Pros and Cons of Extending the Deadline

Extending the CEBA repayment deadline brings both advantages and disadvantages. On one hand, it offers struggling businesses additional time to recover from the pandemic’s economic impact.

Even as the world reopens and customers return, the economic challenges persist. Delaying CEBA repayment can potentially avert waves of bankruptcies and job losses, particularly in industries experiencing resurgence. Furthermore, it aligns with the reality of an uneven recovery, as sectors such as food services or hospitality grapple with a broader array of challenges that require more extended repayment periods.

However, there are potential drawbacks to extending the repayment deadline. It might inadvertently encourage fiscal imprudence or amplify the risk of businesses assuming debt they cannot manage—especially considering that many initially did not intend to incur additional debt. Since these loans are government-backed, a higher default rate could significantly impact public finances.

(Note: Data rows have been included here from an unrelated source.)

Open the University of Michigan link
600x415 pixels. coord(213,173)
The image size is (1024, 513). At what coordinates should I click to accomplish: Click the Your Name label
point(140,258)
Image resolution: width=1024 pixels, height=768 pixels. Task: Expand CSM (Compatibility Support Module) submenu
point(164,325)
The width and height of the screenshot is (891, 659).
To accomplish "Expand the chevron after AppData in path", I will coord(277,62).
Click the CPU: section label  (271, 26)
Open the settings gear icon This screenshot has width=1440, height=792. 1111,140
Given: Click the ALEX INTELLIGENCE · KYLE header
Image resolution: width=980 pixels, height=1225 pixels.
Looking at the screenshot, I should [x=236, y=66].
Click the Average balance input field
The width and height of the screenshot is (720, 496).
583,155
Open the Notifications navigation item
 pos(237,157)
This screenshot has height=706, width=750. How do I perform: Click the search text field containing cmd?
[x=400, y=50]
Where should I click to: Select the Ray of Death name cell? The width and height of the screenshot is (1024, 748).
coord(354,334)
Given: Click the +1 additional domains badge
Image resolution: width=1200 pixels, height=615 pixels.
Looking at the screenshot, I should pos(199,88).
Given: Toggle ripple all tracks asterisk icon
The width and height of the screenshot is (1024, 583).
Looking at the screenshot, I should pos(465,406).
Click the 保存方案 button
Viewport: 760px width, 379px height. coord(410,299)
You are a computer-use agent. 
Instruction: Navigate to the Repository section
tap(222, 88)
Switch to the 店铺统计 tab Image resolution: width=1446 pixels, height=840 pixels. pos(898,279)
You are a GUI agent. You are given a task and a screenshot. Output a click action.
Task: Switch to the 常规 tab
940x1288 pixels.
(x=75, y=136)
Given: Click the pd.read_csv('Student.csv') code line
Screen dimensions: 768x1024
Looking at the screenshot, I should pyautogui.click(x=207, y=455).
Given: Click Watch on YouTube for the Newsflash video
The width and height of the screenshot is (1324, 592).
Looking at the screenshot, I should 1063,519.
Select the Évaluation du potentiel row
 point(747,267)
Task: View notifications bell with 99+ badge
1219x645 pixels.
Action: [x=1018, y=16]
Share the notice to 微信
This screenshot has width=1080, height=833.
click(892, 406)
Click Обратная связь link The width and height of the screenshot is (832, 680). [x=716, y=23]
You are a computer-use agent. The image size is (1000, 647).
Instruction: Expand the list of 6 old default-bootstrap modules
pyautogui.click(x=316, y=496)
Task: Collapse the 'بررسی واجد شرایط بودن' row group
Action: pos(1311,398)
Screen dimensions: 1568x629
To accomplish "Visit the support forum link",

CEBA loans were distributed based on necessity rather than traditional underwriting, indicating that many businesses might lack the financial means to repay.

While debt can be essential for survival and growth during economic adversity, extending the repayment date without modifying loan forgiveness terms or considering changes to the loan’s nature essentially defers an unattainable repayment date into the future. Although CEBA loans are interest-free if repaid by the deadline, interest applies thereafter, and the forgivable portion of the loan is forfeited.

This prolongs and increases outstanding business and government debt, negatively impacts small business owners’ credit, and raises concerns about the long-term feasibility of recovery.

Conclusion

Extending the CEBA loan repayment date offers temporary relief but requires careful consideration of potential drawbacks. As always, the particulars hinge on each business’s unique circumstances and the loan’s terms and conditions. Businesses must understand these elements and formulate financial strategies accordingly.

The associations advocating for further CEBA repayment extension present valid arguments reflecting the ongoing financial strain experienced by numerous small businesses. However, finding the right balance between these considerations and potential economic risks, along with implications for public funds, is imperative.